▸ Text for analysis
-=-=-=-=-

Comparisons of BASIS and SWLS scores between groups taking only atypical antipsychotics

Table 4 lists the results of the ANCOVA analysis of the subgroup (n=195) taking only atypical antipsychotic medication, adjusting for the same covariates as above. The Atypical Clozapine group comprised 30 patients who took atypical antipsychotics including clozapine, and the Atypical Non-clozapine group consisted of 165 participants who took atypical antipsychotic drugs other than clozapine. The BASIS overall average score for the Atypical Clozapine group was significantly lower than that for the Atypical Non-clozapine group (F=3.994, df=1, 193, p=0.047). Among the subscales, significant differences between two groups were found for items addressing relationship to self/others (F=5.809, df=1, 193, p= 0.017) and daily living/role performance (F=4.148, df=1, 193, p=0.043). Moreover, the Atypical Clozapine group reported higher SWLS scores compared to the Atypical Non-clozapine group (F=9.590, df=1, 193, p=0.002).

DISCUSSION

This was the first cross-sectional observational study to evaluate the relationships between clozapine use and psychosocial functioning and life satisfaction under real-world conditions, including antipsychotic monotherapy and polypharmacy settings. The results revealed that clozapine use was significantly associated with better psychosocial functioning and quality of life in patients with schizophrenia. A similar relationship was found when we performed the same analyses on the subgroup composed of participants taking only atypical antipsychotics.
A prior meta-analysis reported that clozapine improved psychosocial functioning in patients with schizophrenia but that the effects were not superior to those of other antipsychotics [7]. However, several limitations hindered interpretation of the clinical implications of that study [7]. First, each study group included in the meta-analysis was defined as an antipsychotic monotherapy group in the studies covered [7]. However, the reported global median prevalence rate of antipsychotic polypharmacy is 19.6%, and that in Asia is even higher, at about 32% [30]. Considering that a substantial number of patients with schizophrenia are taking multiple antipsychotics concurrently, the results from previous research are not fully applicable to real-world clinical practice. An additional limitation is that studies conducted in inpatient/outpatient settings are not sufficient to understand an individual’s daily performance and functional outcomes in natural living environments [14,15]. Furthermore, the design of earlier research, which included participants recruited under controlled conditions, also limited evaluation of the effectiveness of antipsychotic treatments in the context of real-world outcomes [31-33]. The study populations in controlled trials hardly reflect real-world outcomes because only a small homogenous subgroup of patients is included in those studies, which use strict criteria and completely controlled conditions [31]. Indeed, it is well known that observational studies can be more helpful than controlled trials in estimating the real-world effectiveness of treatments or assessing long-term outcomes [31-33]. To achieve results reflecting actual daily environments, the present study explored data related to antipsychotic drug administration in real-world clinical practice with schizophrenia patients to assess quality of life and level of psychosocial functioning in community settings.

-=-=-=-=-

▸ Record excerpts
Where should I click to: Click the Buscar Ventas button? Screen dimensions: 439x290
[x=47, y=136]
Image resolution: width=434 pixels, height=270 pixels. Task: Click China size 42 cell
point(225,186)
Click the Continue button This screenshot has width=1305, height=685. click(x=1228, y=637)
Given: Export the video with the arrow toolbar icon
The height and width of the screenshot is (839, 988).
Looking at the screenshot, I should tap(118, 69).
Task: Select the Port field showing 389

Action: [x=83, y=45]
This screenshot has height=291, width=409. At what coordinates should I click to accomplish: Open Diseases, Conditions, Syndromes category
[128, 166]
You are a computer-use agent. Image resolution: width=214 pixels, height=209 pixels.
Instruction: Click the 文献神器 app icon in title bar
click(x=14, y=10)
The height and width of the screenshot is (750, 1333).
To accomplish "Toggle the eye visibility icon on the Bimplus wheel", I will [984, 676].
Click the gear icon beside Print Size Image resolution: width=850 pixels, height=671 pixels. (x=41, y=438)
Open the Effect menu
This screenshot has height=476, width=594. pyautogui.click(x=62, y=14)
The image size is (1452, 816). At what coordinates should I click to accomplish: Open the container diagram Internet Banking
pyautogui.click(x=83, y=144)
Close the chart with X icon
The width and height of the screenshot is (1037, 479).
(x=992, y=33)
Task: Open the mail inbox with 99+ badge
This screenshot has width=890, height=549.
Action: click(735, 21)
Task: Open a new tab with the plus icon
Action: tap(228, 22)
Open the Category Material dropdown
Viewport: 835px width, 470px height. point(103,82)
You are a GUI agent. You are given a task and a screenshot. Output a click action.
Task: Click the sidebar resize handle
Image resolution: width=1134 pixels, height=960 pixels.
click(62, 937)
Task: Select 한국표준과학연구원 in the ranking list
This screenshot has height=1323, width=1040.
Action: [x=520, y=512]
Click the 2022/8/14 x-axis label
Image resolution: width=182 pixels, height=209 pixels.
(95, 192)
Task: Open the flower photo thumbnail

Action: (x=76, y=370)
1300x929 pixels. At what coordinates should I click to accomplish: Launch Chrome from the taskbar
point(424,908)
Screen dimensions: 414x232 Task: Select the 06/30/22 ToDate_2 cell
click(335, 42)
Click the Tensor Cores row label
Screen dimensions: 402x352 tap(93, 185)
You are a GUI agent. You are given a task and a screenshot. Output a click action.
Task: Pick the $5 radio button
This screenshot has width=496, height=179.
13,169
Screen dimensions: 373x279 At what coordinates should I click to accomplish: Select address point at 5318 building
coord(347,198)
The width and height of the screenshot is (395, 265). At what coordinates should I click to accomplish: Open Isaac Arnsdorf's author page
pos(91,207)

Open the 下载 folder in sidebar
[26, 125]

-=-=-=-=-

▸ Exercises
1 > According to the text on clozapine use in schizophrenia, what is the reported global median prevalence rate of antipsychotic polypharmacy?
2 > Continue the text on clozapine use and psychosocial functioning in schizophrenia, starting after its last sentence.

▸ Answers below
1 > 19.6%

2 >
The results revealed that the onset of schizophrenia was significantly earlier in the Clozapine than in the Non-clozapine group. Furthermore, the Clozapine group had a longer disease duration and a higher proportion of males, although these differences were not statistically significant. These clinical characteristics of the Clozapine group are consistent with previous results characterizing treatment-resistant schizophrenia [34]. Furthermore, clozapine is recommended for treatment-resistant schizophrenia patients who do not respond well to other antipsychotic drugs [35,36]. Thus, the group classified as the Clozapine group in this study would likely represent patients with treatment-resistant schizophrenia, showing more severe symptoms and poorer treatment responses [34-36]. Based on previous research showing that the underlying pathophysiology of treatment-resistant schizophrenia differ fundamentally from treatment-responsive schizophrenia [37,38], some research groups have suggested that early administration of clozapine can be therapeutically beneficial even in cases of first-episode psychosis with insufficient response to other antipsychotic medications [39]. However, clozapine is often delayed in clinical practice due to problems such as drug-related side effects and concerns about periodic blood tests, which might be associated with quality of life [40]. Nonetheless, clozapine reportedly improves cognitive functioning and negative symptoms, which are also known to have serious effects on psychosocial functioning in patients with schizophrenia [10-13]. In this study, the Clozapine group had better psychosocial functioning and quality of life than the Non-clozapine group. Moreover, the Clozapine monotherapy group reported even higher levels of psychosocial functioning and subjective life satisfaction compared to other groups. These findings suggest that clozapine may be effective for functional recovery and improvement in life satisfaction in a selected group of patients with schizophrenia. Consequently, clinicians should consider using clozapine promptly and proactively in patients who fulfill specific indications.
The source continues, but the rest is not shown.